Eric bought up other exon-skipping issues we should all pay attention to—the three hundred pound gorillas in the room. First of all, what are we really talking about when we say that we might be able to convert a Duchenne-like disease course into a Becker-like disease course with these exon-skipping strategies? It seems there aren’t a lot of patients with in-frame deletions of exon 51, and those there are “aren’t so mild.” The prospects for skipping exon 45 and 46 look better from the standpoint of a clinical outcome. But I think the real take home message here is we don’t really know what we can achieve from a clinical standpoint—yes, we seem to be able to put some dystrophin back, but we shouldn’t lose sight of the fact that we aren’t putting back the full-length, fully functional protein. The same is true for gene therapy approaches in which we’re using a miniaturized dystrophin so that the gene will fit in the viral carrier, but in that case the mini-dystrophin has been thoroughly optimized to be as functional as we can possibly make it. With exon-skipping you take what you get when you remove that portion of the gene. Food for thought.

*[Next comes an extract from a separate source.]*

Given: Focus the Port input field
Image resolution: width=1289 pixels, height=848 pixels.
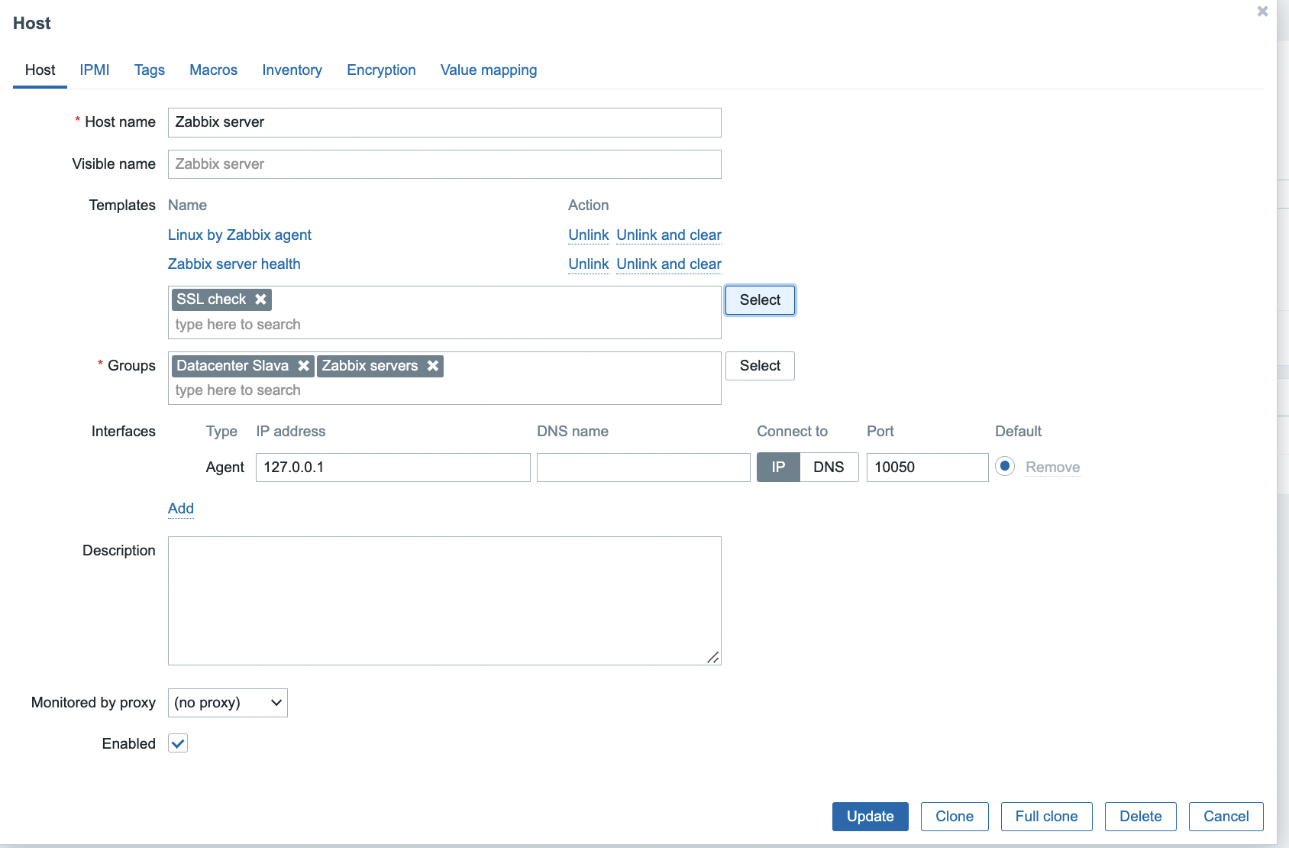Looking at the screenshot, I should click(x=927, y=468).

The other issue Eric brought up is something some of us have worried about for a while—that is that if you look at people with Becker who all have the same in-frame deletion (Eric looked specifically at ten patients with exon 45-47 in-frame deletions), you can find really huge variability in the amount of dystrophin they make and the severity of their disease. We don’t know the cause of this variability and whether or not we might see the same thing when you deliberately skip those exons to put out-of-frame deletions back into frame. Variability is the bane of clinical trials. It can be very hard to say definitively that a drug is working if the results are highly variable.
Ok, gloom and doom over now…I personally believe that exon skipping is a very viable therapeutic approach. The preliminary data from the human studies so far show that we really can stimulate dystrophin production and that we can do it systemically. So far both the AVI and Prosensa drugs appear safe. It might require some special handling from a regulatory standpoint and in the interpretation of the clinical results, but I don’t think these things are insurmountable. Everything we are trying out there has pros and cons like this, but you don’t really hear about the back stories in the press releases. There is such a fine line between hope and realism—I’d rather you all knew some of the concerns behind these approaches so that no one gets blind-sided.
In addition to exon-skipping there are many other therapeutic strategies in development out there. We heard more from Acceleron on their ACE-031 muscle-stimulating drug that is being tested for DMD in Canada (you can find details on clinicaltrials.gov) and also on a parallel drug they are developing for age-related and illness-related muscle wasting called ACE-435. ACE-435 hits the same pathway as ACE-031, but with some specific optimization. Interestingly, in mice ACE-435 seems to dramatically reduce fat and increase lean body mass no matter what the mice ate. Accleron, if you are listening, I’m available to participate in the phase 1 study.